Roll onto March the 8th on International women’s day, I felt something weird was happening. I was getting weird messages and phone calls from people but they hung up straight away and made excuses. It was weird. I rang my Mum and my sister answered. She said something had happened to Dad. My aunty and uncle came up for me. He had a heart attack and didn’t survive. Within 20 minutes it went round the community. A bad thing with being in a small community. Everyone knows everything. Myself and my brother in Australia found out by other people texting saying sorry for your loss and people we wouldn’t really consider close friends either. 20 days later I lost Mum. It’s been a really crappy year!!!!
It’s been difficult but it feels as if I have never met them. That my siblings aren’t my siblings and it comes in waves. I get really upset and then I’ll be fine thinking I must be hormonal or something. My brother stayed home and took over my Dad’s business but sadly he announced he is going back in July. We are renting the house to rent me a place since I can’t afford two places. I’ll have one here and one in College. I know the smart thing is to stay in college but where I am, I must go home for the weekends. I am staying with a lovely woman and her Mum comes to stay at the weekend. I don’t mind as I wouldn’t stay there over the weekend. It’s a dump of a place. Nothing happens, places are closed down and then my friends go home. Next year we are selling the house when I finish college and then with my share buy an apartment for myself and start a brand new life.
My brother has been so stressed with telling people as they have been telling him to stay and last month he had a heart attack. Thankfully he is OK but he has been doing tests to see what is wrong with his heart. I suppose we all should do some. I know I don’t manage stress very well. I comfort eat and did that today. At least I didn’t go for chocolate. I ate healthy but a bit too much carbs. I.E. bread. I’ll go for it when I don’t have chocolate. I have wholemeal in the house at least so not too bad.
I’m meant to be boxing up things to take with me into my new apartment and box things up for the painter next week. Everything is changing and I can’t handle it. I can’t handle it anymore. I wish things could go back to the way they were. I wish I just had a terrible break up. At least with a break up there would be a slight chance of getting back together instead of this heart break.
So many people have told me it takes time. It seems to be getting worse. It seems to be starting to sink in now with us getting ready to rent out the house in July or start of August. I still can’t sleep with my door shut as I am listening out for my Mum’s morphine pump still. The washing machine sounds the exact same as it when it went off. When I hear my brother snore, I think it’s Dad. I can’t take this anymore. I just want them back so much.
The last thing my Dad said to me was “See you Thursday”. He dropped me to the train on the Sunday and now a part of me expects him to be at home every Thursday still.
I don’t know how many times I’ve tried to write this post. I just want things to go back to the way they were.
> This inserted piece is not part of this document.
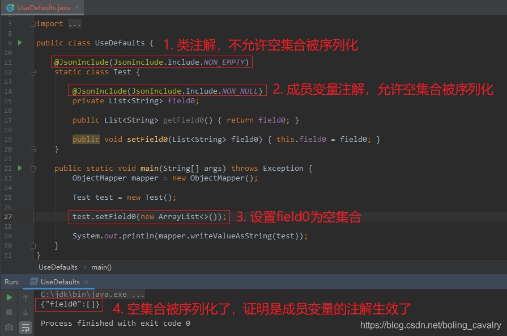Rerun the program in Run panel
507x336 pixels.
click(x=8, y=296)
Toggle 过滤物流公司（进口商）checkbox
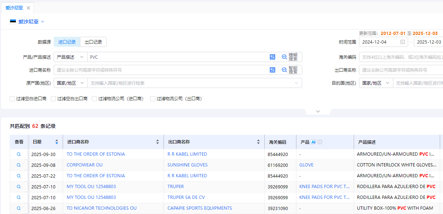Image resolution: width=443 pixels, height=214 pixels. point(94,99)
I feel guilty for going back to college that there may have been a slight chance, that I could have taken the stress off Dad. I would be with Mum all of the time and helping her get better and ready for her treatment. Dad would feel OK with Mum being with someone he trusted instead of getting people to stay with her while I was in college and he had to go out.
Right, well I better go. I have an early start tomorrow. I’m currently doing work placement and I got one of them in a special needs school.